- **Selected excerpt**:

++++++++++++++++++++

Sunday, July 20, 2008

"I wouldn't know a space-time continuum or warp core breach if they got into bed with me."*

But you can damn well bet they'd wake me the hell up when they did. AND steal all the pillows.

I know my blogging has been - shall we say sporadic - lately.
I apologize.

Here's what I have been soooooo busy coping with all week, keeping me from my laptop and the witty, erudite posts you all have come to expect:

1. A baby who seems to think 4 am is the perfect time to wake up and par-tay!

2. A husband who doesn't seem to know what I need, even when (especially when?) I say to him, "I need you to take the baby and give him a bottle because if I don't get three consecutive hours of sleep, I may die and then who would do everything around here? Hmmm?"

3. An almost-three-year-old who is apparently having horrific nightmares about ice cream cones.

4. A book that never seems to end.

5. A babysitter who - selfish woman! - takes vacation the week that my clothes begin to feel tight and I could really stand (at least mentally) to step up the running, AND the same week in which my husband pulls his "I'm very busy at work so am very distant at home" schtick, so I have NO ONE to talk to after a twelve-hour day with four exasperating children. Humph. How dare she. (I'll forgive her if she brings me salt water taffy...)

5. A seven-year-old who hears, "Gimme a minute" as "Please keep talking, only louder, because your mother LOVES when you do that." (Apparently listening skills are genetic, on the father's side.)

++++++++++++++++++++

- **Entries provided**:

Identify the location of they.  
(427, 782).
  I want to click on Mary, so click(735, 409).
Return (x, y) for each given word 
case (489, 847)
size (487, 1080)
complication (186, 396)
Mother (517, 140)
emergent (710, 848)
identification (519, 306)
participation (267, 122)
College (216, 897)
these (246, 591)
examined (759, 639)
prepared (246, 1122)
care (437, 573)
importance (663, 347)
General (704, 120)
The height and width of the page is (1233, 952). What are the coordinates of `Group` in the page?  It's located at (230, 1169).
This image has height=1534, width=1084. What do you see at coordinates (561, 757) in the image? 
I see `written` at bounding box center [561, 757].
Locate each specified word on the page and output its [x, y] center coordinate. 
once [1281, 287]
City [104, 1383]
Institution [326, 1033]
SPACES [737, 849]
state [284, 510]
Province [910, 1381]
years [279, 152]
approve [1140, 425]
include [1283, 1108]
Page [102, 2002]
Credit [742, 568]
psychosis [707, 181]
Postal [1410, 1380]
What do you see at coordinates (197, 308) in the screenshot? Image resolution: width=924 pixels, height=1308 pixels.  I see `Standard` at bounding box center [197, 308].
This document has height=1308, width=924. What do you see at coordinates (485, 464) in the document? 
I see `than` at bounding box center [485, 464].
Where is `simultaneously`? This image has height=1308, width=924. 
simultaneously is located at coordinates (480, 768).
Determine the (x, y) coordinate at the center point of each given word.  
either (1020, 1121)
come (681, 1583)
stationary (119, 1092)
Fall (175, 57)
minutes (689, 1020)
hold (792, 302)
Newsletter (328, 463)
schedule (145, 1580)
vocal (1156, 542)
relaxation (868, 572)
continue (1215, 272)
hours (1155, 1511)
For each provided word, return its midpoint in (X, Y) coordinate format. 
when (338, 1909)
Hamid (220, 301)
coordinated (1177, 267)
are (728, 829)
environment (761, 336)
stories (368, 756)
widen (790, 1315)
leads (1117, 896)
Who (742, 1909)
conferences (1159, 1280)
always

++++++++++++++++++++

From the blog post above, copy the passage from "3. An almost-three-year-old" to "the father's side.)" word for word.

- **Output**:
3. An almost-three-year-old who is apparently having horrific nightmares about ice cream cones.

4. A book that never seems to end.

5. A babysitter who - selfish woman! - takes vacation the week that my clothes begin to feel tight and I could really stand (at least mentally) to step up the running, AND the same week in which my husband pulls his "I'm very busy at work so am very distant at home" schtick, so I have NO ONE to talk to after a twelve-hour day with four exasperating children. Humph. How dare she. (I'll forgive her if she brings me salt water taffy...)

5. A seven-year-old who hears, "Gimme a minute" as "Please keep talking, only louder, because your mother LOVES when you do that." (Apparently listening skills are genetic, on the father's side.)